- TO BE DONE
Copy all of the following data exactly as given, line for line.
-*-*-
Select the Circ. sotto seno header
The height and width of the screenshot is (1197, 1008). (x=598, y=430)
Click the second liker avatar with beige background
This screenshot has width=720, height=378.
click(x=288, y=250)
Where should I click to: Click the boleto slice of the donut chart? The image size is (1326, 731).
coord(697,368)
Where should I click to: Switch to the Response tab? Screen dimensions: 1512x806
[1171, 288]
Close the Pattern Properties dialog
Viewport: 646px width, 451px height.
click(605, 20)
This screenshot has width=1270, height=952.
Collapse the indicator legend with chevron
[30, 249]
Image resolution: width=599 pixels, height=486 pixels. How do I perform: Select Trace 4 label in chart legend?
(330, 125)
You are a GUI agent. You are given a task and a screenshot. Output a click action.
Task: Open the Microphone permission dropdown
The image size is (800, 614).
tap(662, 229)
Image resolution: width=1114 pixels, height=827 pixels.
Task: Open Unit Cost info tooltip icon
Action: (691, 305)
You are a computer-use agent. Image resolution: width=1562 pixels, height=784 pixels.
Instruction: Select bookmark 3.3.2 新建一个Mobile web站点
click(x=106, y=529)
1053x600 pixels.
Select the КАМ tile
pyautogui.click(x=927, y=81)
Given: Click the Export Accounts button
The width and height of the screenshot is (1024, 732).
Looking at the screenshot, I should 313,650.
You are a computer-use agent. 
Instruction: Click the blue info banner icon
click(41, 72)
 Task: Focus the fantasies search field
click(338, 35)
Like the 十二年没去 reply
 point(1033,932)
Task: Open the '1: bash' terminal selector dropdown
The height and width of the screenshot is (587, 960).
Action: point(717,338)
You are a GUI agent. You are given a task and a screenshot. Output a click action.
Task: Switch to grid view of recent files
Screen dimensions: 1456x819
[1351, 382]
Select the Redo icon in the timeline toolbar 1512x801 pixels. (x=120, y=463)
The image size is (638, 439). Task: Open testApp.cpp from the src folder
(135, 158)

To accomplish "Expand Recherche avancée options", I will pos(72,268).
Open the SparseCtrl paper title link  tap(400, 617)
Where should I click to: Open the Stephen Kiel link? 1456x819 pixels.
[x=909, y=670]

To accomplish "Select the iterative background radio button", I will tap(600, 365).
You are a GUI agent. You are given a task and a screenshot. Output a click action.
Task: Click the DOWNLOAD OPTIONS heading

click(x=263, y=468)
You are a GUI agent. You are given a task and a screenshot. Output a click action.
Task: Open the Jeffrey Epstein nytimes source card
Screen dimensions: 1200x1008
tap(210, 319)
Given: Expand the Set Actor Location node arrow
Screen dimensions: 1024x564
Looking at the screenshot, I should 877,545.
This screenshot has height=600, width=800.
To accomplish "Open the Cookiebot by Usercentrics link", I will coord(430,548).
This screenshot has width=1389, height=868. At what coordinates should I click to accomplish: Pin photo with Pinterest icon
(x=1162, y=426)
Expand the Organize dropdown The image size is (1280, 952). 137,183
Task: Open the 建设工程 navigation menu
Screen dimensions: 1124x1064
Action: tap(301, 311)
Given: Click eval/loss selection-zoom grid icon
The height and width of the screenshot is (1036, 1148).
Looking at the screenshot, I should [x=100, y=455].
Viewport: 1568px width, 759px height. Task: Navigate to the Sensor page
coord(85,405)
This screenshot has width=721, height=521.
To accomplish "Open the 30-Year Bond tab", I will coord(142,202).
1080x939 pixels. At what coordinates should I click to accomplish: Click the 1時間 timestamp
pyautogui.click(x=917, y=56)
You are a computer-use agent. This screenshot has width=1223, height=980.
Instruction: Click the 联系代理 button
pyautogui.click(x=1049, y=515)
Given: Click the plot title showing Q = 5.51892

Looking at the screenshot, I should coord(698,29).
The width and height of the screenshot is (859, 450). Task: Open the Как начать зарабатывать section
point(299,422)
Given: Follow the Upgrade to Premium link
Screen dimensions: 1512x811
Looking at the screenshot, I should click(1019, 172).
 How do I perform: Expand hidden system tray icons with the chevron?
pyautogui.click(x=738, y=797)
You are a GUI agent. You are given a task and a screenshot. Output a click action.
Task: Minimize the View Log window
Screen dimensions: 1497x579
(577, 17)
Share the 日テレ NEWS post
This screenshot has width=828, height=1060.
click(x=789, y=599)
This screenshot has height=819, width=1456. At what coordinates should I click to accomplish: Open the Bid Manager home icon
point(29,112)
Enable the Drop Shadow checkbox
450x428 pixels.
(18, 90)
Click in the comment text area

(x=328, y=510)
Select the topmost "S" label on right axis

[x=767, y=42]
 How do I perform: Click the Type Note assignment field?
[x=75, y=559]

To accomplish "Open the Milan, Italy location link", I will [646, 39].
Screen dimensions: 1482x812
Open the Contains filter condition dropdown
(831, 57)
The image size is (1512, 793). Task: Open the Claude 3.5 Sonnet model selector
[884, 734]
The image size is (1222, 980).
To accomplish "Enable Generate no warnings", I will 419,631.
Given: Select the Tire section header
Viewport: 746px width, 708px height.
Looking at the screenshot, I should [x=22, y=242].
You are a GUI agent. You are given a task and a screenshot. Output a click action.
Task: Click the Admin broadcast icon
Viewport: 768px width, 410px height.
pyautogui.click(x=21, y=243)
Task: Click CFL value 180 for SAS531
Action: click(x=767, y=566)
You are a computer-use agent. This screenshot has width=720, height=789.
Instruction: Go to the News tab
-*-*-
- ANSWER TO THIS EXERCISE
Select the Circ. sotto seno header
The height and width of the screenshot is (1197, 1008). (x=598, y=430)
Click the second liker avatar with beige background
This screenshot has width=720, height=378.
click(x=288, y=250)
Where should I click to: Click the boleto slice of the donut chart? The image size is (1326, 731).
coord(697,368)
Where should I click to: Switch to the Response tab? Screen dimensions: 1512x806
[1171, 288]
Close the Pattern Properties dialog
Viewport: 646px width, 451px height.
click(605, 20)
This screenshot has width=1270, height=952.
Collapse the indicator legend with chevron
[30, 249]
Image resolution: width=599 pixels, height=486 pixels. How do I perform: Select Trace 4 label in chart legend?
(330, 125)
You are a GUI agent. You are given a task and a screenshot. Output a click action.
Task: Open the Microphone permission dropdown
The image size is (800, 614).
tap(662, 229)
Image resolution: width=1114 pixels, height=827 pixels.
Task: Open Unit Cost info tooltip icon
Action: (691, 305)
You are a computer-use agent. Image resolution: width=1562 pixels, height=784 pixels.
Instruction: Select bookmark 3.3.2 新建一个Mobile web站点
click(x=106, y=529)
1053x600 pixels.
Select the КАМ tile
pyautogui.click(x=927, y=81)
Given: Click the Export Accounts button
The width and height of the screenshot is (1024, 732).
Looking at the screenshot, I should 313,650.
You are a computer-use agent. 
Instruction: Click the blue info banner icon
click(41, 72)
 Task: Focus the fantasies search field
click(338, 35)
Like the 十二年没去 reply
 point(1033,932)
Task: Open the '1: bash' terminal selector dropdown
The height and width of the screenshot is (587, 960).
Action: point(717,338)
You are a GUI agent. You are given a task and a screenshot. Output a click action.
Task: Switch to grid view of recent files
Screen dimensions: 1456x819
[1351, 382]
Select the Redo icon in the timeline toolbar 1512x801 pixels. (x=120, y=463)
The image size is (638, 439). Task: Open testApp.cpp from the src folder
(135, 158)

To accomplish "Expand Recherche avancée options", I will pos(72,268).
Open the SparseCtrl paper title link  tap(400, 617)
Where should I click to: Open the Stephen Kiel link? 1456x819 pixels.
[x=909, y=670]

To accomplish "Select the iterative background radio button", I will tap(600, 365).
You are a GUI agent. You are given a task and a screenshot. Output a click action.
Task: Click the DOWNLOAD OPTIONS heading

click(x=263, y=468)
You are a GUI agent. You are given a task and a screenshot. Output a click action.
Task: Open the Jeffrey Epstein nytimes source card
Screen dimensions: 1200x1008
tap(210, 319)
Given: Expand the Set Actor Location node arrow
Screen dimensions: 1024x564
Looking at the screenshot, I should 877,545.
This screenshot has height=600, width=800.
To accomplish "Open the Cookiebot by Usercentrics link", I will coord(430,548).
This screenshot has width=1389, height=868. At what coordinates should I click to accomplish: Pin photo with Pinterest icon
(x=1162, y=426)
Expand the Organize dropdown The image size is (1280, 952). 137,183
Task: Open the 建设工程 navigation menu
Screen dimensions: 1124x1064
Action: tap(301, 311)
Given: Click eval/loss selection-zoom grid icon
The height and width of the screenshot is (1036, 1148).
Looking at the screenshot, I should [x=100, y=455].
Viewport: 1568px width, 759px height. Task: Navigate to the Sensor page
coord(85,405)
This screenshot has width=721, height=521.
To accomplish "Open the 30-Year Bond tab", I will coord(142,202).
1080x939 pixels. At what coordinates should I click to accomplish: Click the 1時間 timestamp
pyautogui.click(x=917, y=56)
You are a computer-use agent. This screenshot has width=1223, height=980.
Instruction: Click the 联系代理 button
pyautogui.click(x=1049, y=515)
Given: Click the plot title showing Q = 5.51892

Looking at the screenshot, I should coord(698,29).
The width and height of the screenshot is (859, 450). Task: Open the Как начать зарабатывать section
point(299,422)
Given: Follow the Upgrade to Premium link
Screen dimensions: 1512x811
Looking at the screenshot, I should click(1019, 172).
 How do I perform: Expand hidden system tray icons with the chevron?
pyautogui.click(x=738, y=797)
You are a GUI agent. You are given a task and a screenshot. Output a click action.
Task: Minimize the View Log window
Screen dimensions: 1497x579
(577, 17)
Share the 日テレ NEWS post
This screenshot has width=828, height=1060.
click(x=789, y=599)
This screenshot has height=819, width=1456. At what coordinates should I click to accomplish: Open the Bid Manager home icon
point(29,112)
Enable the Drop Shadow checkbox
450x428 pixels.
(18, 90)
Click in the comment text area

(x=328, y=510)
Select the topmost "S" label on right axis

[x=767, y=42]
 How do I perform: Click the Type Note assignment field?
[x=75, y=559]

To accomplish "Open the Milan, Italy location link", I will [646, 39].
Screen dimensions: 1482x812
Open the Contains filter condition dropdown
(831, 57)
The image size is (1512, 793). Task: Open the Claude 3.5 Sonnet model selector
[884, 734]
The image size is (1222, 980).
To accomplish "Enable Generate no warnings", I will 419,631.
Given: Select the Tire section header
Viewport: 746px width, 708px height.
Looking at the screenshot, I should [x=22, y=242].
You are a GUI agent. You are given a task and a screenshot. Output a click action.
Task: Click the Admin broadcast icon
Viewport: 768px width, 410px height.
pyautogui.click(x=21, y=243)
Task: Click CFL value 180 for SAS531
Action: click(x=767, y=566)
You are a computer-use agent. This screenshot has width=720, height=789.
Instruction: Go to the News tab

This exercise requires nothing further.